__KUTIPAN BACAAN__.
◆ ◆ ◆

PEMBELAJARAN SASTRA DAN LITERASI
OLEH
SRI SUJATI, S.Pd., M.Pd.
Suatu
hari saya bergabung dengan siswa yang membicarakan Korea Pop. Mereka tampak
sangat heboh dalam obrolan dan mampu menyebut dengan sangat fasih nama-nama
artis Korea. Remaja sekarang lebih mengenal nama artis daripada nama pemikir
atau penulis besar. Ketika pembicaraan melebar mengenai film, mereka sangat
cepat merespon film Twillight Saga: Breaking Dawn Part II yang dibintangi oleh
Kristen Stewart dan Robert Pattinson. Namun, ketika saya menanyakan apakah
mereka sudah membaca novelnya. Mereka malah
balik menanyakan apakah film itu diangkat dari novel. Pertanyaan itu menjadikan
saya tertawa geli.
Ilustrasi
di atas memberikan gambaran bahwa siswa kita jarang membaca karya sastra bagus.
Mereka menonton film Laskar Pelangi, Sang Pemimpi, Negeri 5 Menara, Ayat-Ayat
Cinta, dan Perahu Kertas, tetapi mereka tidak membaca novelnya. Padahal
membaca novel dan menonton filmnya itu adalah
sesuatu yang berbeda, seperti yang dikatakan Andrea Hirata, penulis Laskar
Pelangi, dalam Metro Pagi, Minggu, 25 November 2012. Konon kabarnya Laskar
Pelangi juga akan diangkat ke Hollywood. Membaca karya sastra adalah pertemuan
batin antara pembaca dan penulisnya. Ada pergulatan intelektual di dalamnya.

◆ ◆ ◆

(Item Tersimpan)

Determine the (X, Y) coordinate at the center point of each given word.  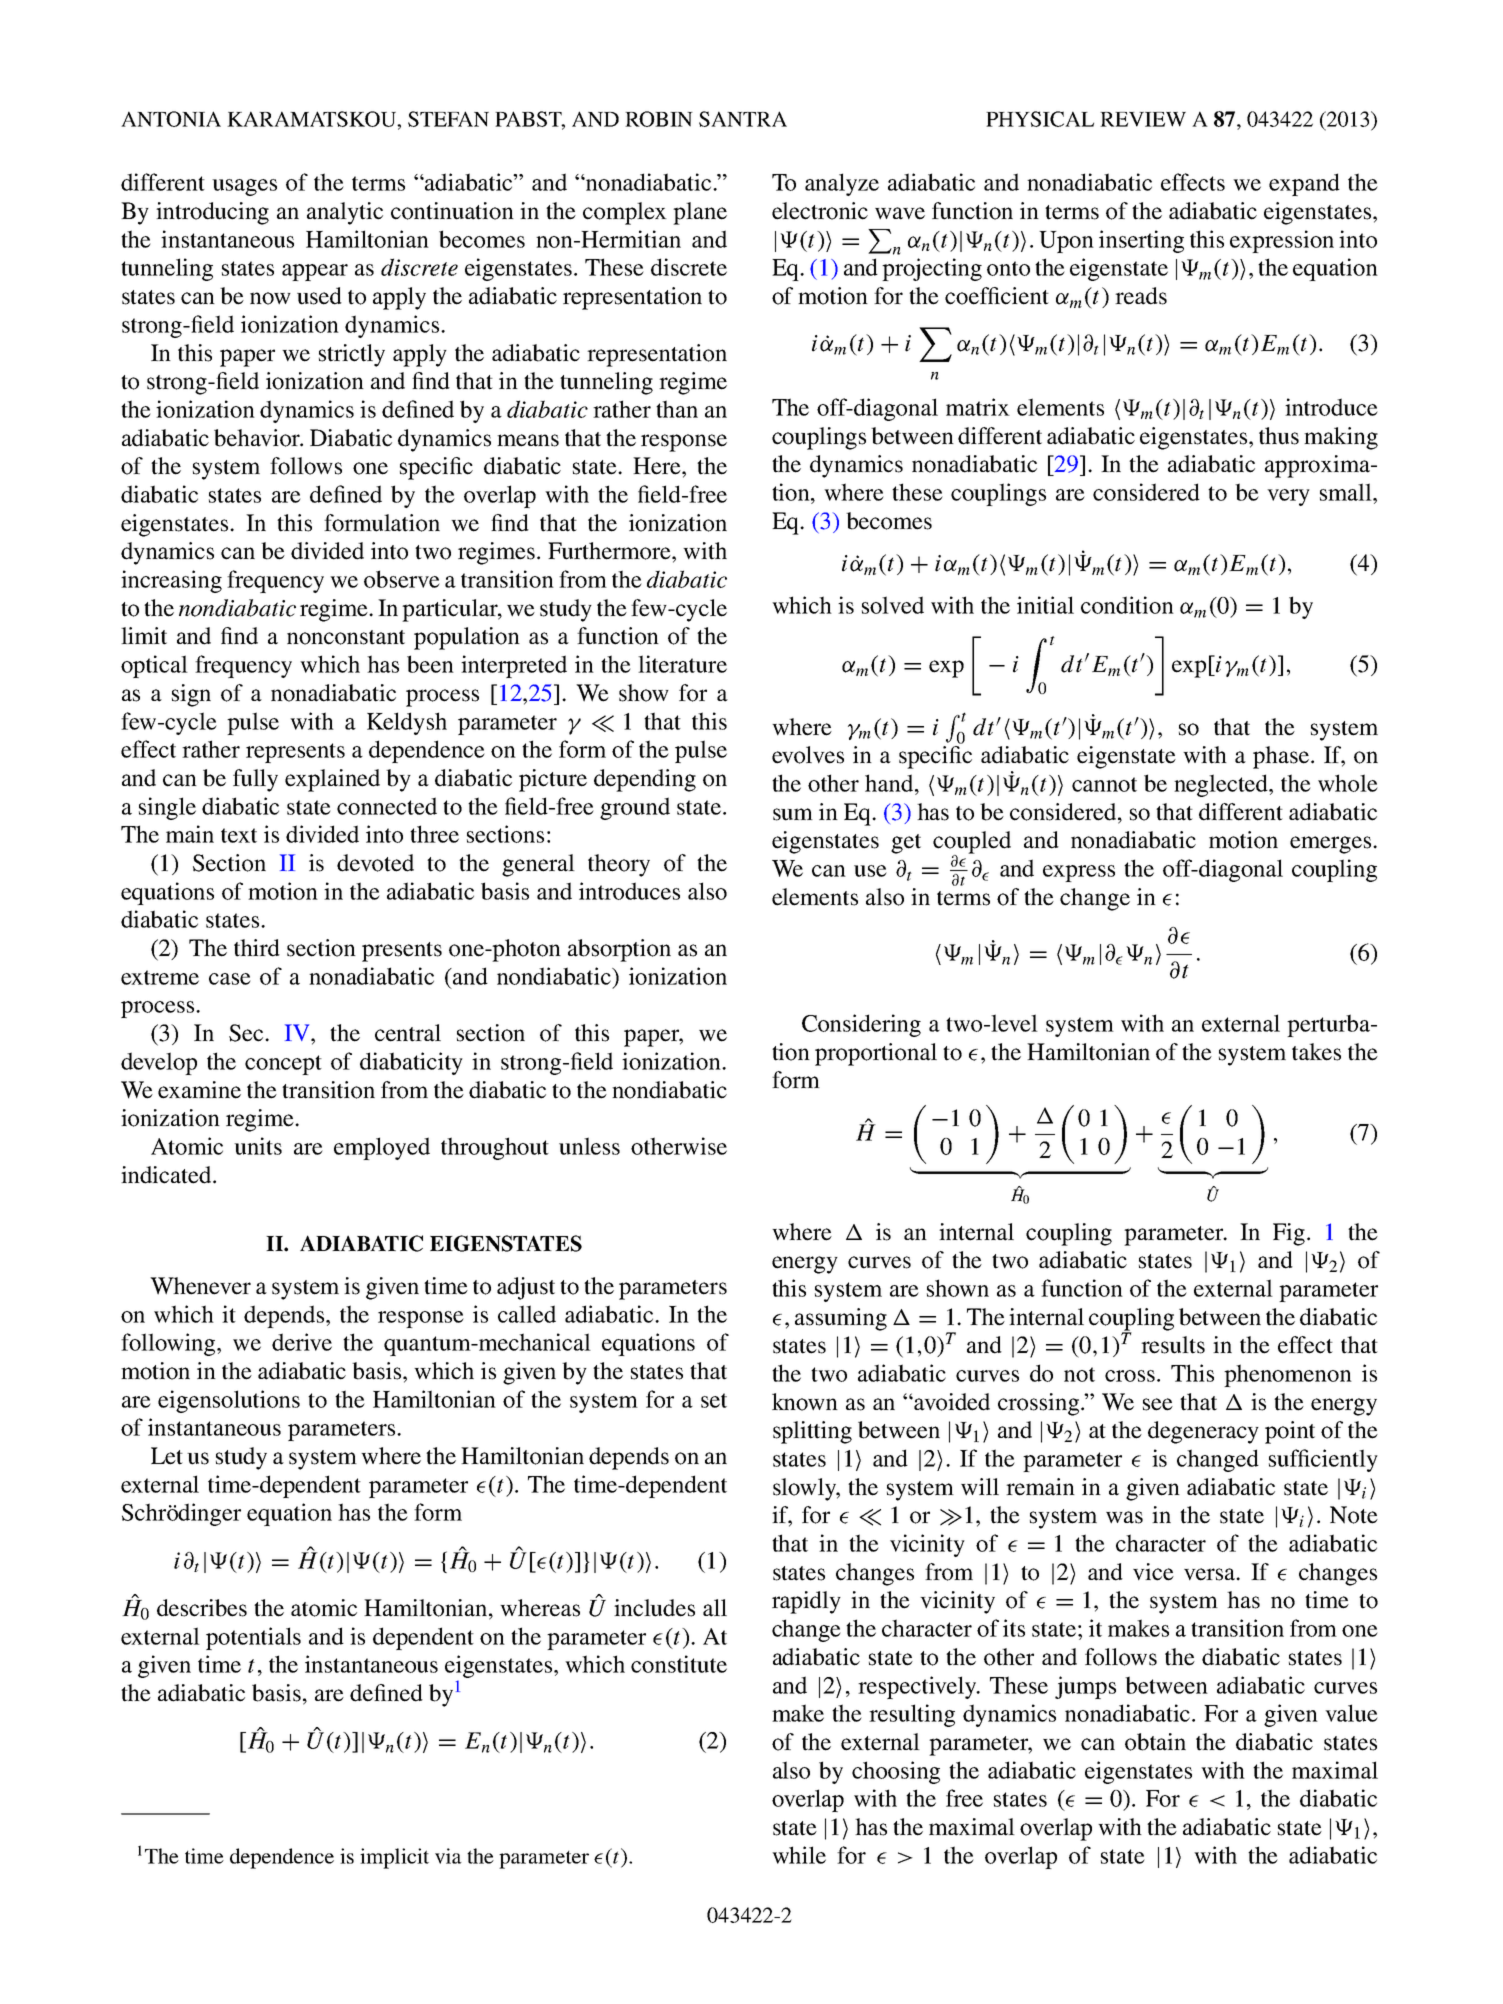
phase (1282, 757)
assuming (841, 1319)
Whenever (200, 1286)
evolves (808, 755)
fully (255, 780)
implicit (394, 1858)
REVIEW (1143, 119)
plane (700, 213)
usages (244, 187)
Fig (1289, 1234)
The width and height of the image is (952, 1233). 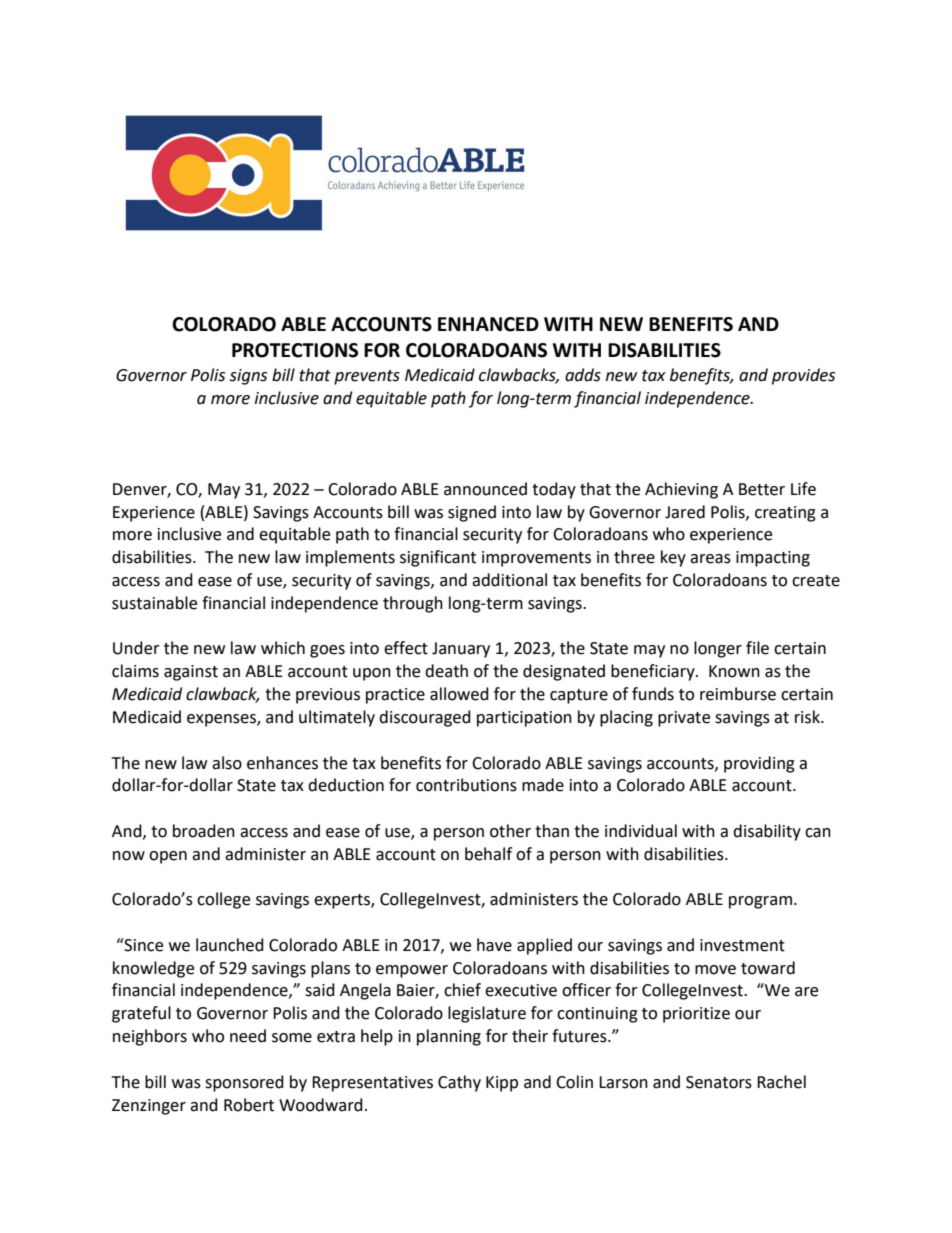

◆ ◆ ◆

__SOAL__.
Salin seluruh kutipan bacaan di atas tanpa mengubah satu kata pun. Baris-baris ini diambil dari sumber lain.

__JAWABAN LATIHAN__.
PEMBELAJARAN SASTRA DAN LITERASI
OLEH
SRI SUJATI, S.Pd., M.Pd.
Suatu
hari saya bergabung dengan siswa yang membicarakan Korea Pop. Mereka tampak
sangat heboh dalam obrolan dan mampu menyebut dengan sangat fasih nama-nama
artis Korea. Remaja sekarang lebih mengenal nama artis daripada nama pemikir
atau penulis besar. Ketika pembicaraan melebar mengenai film, mereka sangat
cepat merespon film Twillight Saga: Breaking Dawn Part II yang dibintangi oleh
Kristen Stewart dan Robert Pattinson. Namun, ketika saya menanyakan apakah
mereka sudah membaca novelnya. Mereka malah
balik menanyakan apakah film itu diangkat dari novel. Pertanyaan itu menjadikan
saya tertawa geli.
Ilustrasi
di atas memberikan gambaran bahwa siswa kita jarang membaca karya sastra bagus.
Mereka menonton film Laskar Pelangi, Sang Pemimpi, Negeri 5 Menara, Ayat-Ayat
Cinta, dan Perahu Kertas, tetapi mereka tidak membaca novelnya. Padahal
membaca novel dan menonton filmnya itu adalah
sesuatu yang berbeda, seperti yang dikatakan Andrea Hirata, penulis Laskar
Pelangi, dalam Metro Pagi, Minggu, 25 November 2012. Konon kabarnya Laskar
Pelangi juga akan diangkat ke Hollywood. Membaca karya sastra adalah pertemuan
batin antara pembaca dan penulisnya. Ada pergulatan intelektual di dalamnya.